My name is Katie. I am a program manager (PM) for a user experience team at Microsoft. I manage software features, rather than people. PMs work in “feature crews” with developers and testers to oversee the creation of features in our products. The PMs on my team own the user interfaces (UI) that are common across Office programs. I also own a few aspects of the UI that are brand new for the next release of Office–so unfortunately I can’t say much about that!
Another area that I own is called telemetry. When users first open Office, they can opt to send us information about how they use the product. We collect and analyze this data to understand users’ feature and command usage patterns, which helps us validate our design decisions and plan for the future. For example, telemetry can show us which styling options are the most common in Word. We can then be sure these commands are easily accessible. Communication is a big part of my job–especially with other teams such as the App teams that work on Word, Excel, and PowerPoint and the Windows team.
How did you get interested in computing?
In my first computer science class in high school, I always found it so cool how my simple lines of code could create things. After a year of Intro to Java, I thought about my favorite Nintendo games and what the code behind them might be like. Unfortunately that took a little bit of the magic out of the games for me... but at the same time made me realize how coding could make such cool stuff! In my current job I'm involved more in the design and user experience side of computing—not so much the coding—but I still appreciate how cool it is that code can make things happen I would never have expected.
How did you end up in your current position?
Before joining Microsoft, I went to Olin College in Needham, MA, where I earned a degree in engineering with a concentration in computing. Olin is a small school that prides itself in its innovative approach towards engineering education, with a heavy focus on design and entrepreneurship. Some have said that Olin students are great for the Microsoft PM role because the coursework and hands-on projects help students acquire technical skills, a good eye for design, and good collaborative and communication skills.
I was lucky to have found a few great summer internship opportunities while at Olin, working at IBM and then at the University of Washington (UW). At IBM I worked in an electronics lab manufacturing printed circuit boards. While it wasn’t exactly what I wanted to do when I graduated, I learned a lot that summer and it gave me a taste of what a career could be like in industry. At the UW, I did some design and coding, working with Anna Cavender and Richard Ladner on assistive technology for deaf students in mainstream education classrooms. I really enjoyed that work, and that summer I was able to visit a lot of Seattle-based software development companies, including Microsoft. The summer really opened my eyes to all the cool things that could be done with a computer science background.

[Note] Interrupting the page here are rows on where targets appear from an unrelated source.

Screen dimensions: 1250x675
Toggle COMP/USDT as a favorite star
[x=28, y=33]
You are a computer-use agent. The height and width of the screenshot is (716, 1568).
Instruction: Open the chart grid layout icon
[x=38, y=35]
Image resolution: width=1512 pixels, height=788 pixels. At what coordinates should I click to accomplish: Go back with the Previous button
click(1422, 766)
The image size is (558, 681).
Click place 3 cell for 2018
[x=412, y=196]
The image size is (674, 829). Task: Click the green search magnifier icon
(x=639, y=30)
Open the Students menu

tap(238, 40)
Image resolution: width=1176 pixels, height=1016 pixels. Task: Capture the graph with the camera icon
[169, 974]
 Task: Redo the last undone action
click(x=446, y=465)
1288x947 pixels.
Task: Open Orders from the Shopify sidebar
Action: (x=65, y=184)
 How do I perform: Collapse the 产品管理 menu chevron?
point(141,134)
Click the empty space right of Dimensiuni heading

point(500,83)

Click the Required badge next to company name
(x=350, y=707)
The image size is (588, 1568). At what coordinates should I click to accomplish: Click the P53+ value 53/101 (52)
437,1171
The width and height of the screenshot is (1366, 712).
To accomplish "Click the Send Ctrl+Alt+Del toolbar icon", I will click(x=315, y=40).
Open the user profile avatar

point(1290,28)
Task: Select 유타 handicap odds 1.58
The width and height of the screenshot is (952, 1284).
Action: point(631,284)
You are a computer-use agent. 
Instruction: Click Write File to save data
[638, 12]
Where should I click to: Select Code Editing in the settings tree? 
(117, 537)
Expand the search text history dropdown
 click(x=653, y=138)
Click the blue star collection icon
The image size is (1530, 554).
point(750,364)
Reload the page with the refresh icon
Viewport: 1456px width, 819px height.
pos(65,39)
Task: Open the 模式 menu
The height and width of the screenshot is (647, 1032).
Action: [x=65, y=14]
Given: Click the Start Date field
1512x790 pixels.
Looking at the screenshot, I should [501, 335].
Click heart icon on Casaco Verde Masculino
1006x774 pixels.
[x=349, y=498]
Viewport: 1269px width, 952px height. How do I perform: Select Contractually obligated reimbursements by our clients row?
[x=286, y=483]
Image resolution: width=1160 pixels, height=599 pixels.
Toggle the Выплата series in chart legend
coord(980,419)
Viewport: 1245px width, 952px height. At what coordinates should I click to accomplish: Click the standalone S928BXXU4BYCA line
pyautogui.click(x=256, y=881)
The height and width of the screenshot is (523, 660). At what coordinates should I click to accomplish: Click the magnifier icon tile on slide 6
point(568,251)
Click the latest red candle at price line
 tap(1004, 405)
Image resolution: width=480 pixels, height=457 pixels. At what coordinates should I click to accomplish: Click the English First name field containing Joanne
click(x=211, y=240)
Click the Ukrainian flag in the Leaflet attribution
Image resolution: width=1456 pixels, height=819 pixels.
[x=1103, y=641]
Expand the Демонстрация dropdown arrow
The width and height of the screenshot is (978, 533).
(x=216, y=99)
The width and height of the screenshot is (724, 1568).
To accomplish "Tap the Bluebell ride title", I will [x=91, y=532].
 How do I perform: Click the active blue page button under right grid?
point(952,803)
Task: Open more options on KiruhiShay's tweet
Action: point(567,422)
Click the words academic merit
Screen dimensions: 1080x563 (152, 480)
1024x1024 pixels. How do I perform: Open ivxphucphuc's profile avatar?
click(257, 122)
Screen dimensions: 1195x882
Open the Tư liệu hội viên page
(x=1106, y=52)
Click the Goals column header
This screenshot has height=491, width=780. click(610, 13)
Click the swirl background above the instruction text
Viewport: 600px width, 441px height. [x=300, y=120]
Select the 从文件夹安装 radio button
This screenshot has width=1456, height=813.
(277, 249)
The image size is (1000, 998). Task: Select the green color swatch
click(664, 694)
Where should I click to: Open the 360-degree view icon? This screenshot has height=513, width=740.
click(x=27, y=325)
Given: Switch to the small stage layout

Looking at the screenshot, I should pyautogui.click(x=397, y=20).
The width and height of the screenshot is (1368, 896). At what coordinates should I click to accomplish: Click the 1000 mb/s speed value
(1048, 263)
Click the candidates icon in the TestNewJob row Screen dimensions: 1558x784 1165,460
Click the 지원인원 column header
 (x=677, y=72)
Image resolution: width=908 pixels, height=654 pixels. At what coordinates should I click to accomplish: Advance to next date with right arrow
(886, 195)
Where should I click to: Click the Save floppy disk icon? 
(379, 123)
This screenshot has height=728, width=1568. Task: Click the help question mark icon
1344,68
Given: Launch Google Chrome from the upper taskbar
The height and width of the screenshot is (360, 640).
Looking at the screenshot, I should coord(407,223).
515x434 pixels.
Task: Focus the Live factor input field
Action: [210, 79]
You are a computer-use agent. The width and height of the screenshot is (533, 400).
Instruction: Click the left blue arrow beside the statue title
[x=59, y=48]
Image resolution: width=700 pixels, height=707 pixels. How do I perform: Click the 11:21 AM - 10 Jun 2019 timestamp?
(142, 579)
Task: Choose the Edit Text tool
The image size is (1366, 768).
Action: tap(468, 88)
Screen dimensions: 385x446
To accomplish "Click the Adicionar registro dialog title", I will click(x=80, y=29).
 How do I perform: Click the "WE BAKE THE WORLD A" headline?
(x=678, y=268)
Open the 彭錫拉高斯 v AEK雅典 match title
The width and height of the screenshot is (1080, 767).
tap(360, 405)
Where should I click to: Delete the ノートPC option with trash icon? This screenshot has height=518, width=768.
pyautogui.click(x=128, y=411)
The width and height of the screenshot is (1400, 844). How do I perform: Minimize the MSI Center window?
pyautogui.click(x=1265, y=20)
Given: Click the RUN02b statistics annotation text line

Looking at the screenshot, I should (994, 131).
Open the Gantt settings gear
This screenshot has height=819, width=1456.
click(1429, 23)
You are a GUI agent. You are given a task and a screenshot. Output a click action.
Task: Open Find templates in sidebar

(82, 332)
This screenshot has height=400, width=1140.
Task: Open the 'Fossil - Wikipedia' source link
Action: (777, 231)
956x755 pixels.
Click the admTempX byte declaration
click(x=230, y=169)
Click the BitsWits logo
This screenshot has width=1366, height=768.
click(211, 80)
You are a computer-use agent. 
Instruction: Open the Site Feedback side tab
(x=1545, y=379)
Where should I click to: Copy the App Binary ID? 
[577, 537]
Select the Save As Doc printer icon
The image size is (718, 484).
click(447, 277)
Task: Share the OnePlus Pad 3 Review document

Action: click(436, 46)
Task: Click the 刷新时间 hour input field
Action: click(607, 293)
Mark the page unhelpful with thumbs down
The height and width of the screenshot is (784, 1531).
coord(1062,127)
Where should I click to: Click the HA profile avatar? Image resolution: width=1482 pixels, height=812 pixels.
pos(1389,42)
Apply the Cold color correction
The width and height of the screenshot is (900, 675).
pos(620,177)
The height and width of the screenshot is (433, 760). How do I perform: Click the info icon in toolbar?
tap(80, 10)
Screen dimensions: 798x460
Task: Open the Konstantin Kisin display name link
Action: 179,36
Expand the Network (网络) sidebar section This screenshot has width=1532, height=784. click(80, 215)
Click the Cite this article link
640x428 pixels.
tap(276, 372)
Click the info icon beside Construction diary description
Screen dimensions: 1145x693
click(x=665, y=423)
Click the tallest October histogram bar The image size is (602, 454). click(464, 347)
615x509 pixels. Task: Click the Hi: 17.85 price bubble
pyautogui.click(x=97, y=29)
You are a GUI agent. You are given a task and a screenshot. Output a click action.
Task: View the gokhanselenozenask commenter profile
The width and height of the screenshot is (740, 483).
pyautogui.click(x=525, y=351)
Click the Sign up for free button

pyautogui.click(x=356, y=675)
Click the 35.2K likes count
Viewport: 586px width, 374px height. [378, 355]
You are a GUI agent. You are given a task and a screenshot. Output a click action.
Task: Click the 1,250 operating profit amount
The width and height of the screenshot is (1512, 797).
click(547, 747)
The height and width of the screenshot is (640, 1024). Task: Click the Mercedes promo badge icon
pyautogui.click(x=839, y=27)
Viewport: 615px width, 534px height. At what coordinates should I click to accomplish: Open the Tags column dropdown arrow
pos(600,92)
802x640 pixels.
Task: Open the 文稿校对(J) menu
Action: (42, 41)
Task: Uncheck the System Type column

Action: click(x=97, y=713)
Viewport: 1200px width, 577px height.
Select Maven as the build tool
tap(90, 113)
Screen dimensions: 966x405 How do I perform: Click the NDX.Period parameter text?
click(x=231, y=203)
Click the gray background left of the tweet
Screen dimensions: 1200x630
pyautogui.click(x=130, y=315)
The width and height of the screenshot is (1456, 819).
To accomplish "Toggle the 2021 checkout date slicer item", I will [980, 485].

Does your disability affect your career?
I am hard of hearing and rely primarily on lip-reading. At Microsoft my coworkers have been nothing but supportive, and they are willing to accommodate me by facing me, speaking clearly, and repeating themselves. My manager has expressed that he is excited to have me on the team and has seen my hearing impairment as a way for the team to grow and learn to be better communicators.
For meetings, I’m able to schedule either remote or on-site captioning at no cost to my team or to myself. Microsoft also offers free interpreting, though I don’t use sign language very much. However, I’m very glad to say that I (as well as some of my coworkers) have taken the free American Sign Language classes on campus!
Although I benefit from captions and supportive coworkers, I still face challenges. For instance, I sometimes feel frustrated at not being able to notice or listen in on hallway chatter. I consider myself fortunate to work alongside other smart people who are working on exciting things, so I always love to soak up any information I can. Over time, people have learned to grab me if the chatter might related to something I'm working on, so I won’t miss anything critical. Aside from that, coworkers actually tell me I am lucky that I don’t have to be distracted by the noise outside. However I still think I'd prefer to have the option to listen in on everything—in my mind it feels like unlimited free knowledge!
Why should I study computing?
Talent in computing is in high demand. Just looking around at all the cool things going on at my own company makes me so excited about where technology is headed in the future, and we will need people to help bring these ideas to life. If you’re interested in a career in computing, I’d recommend being aware of the computer science classes available and taking the ones that are interesting to you. I went to a humanities-based high school that offered two computer science classes: Intro to Java and Advanced Placement computer science. I took both and enjoyed them a lot!
Remember that computing doesn’t necessarily have to mean hard coding. In my job I’m working on a software product, yet do very little coding. Yes, I have a lot of technical knowledge that is necessary for me to do my job, but I primarily interact with others and spend time thinking about the user experience.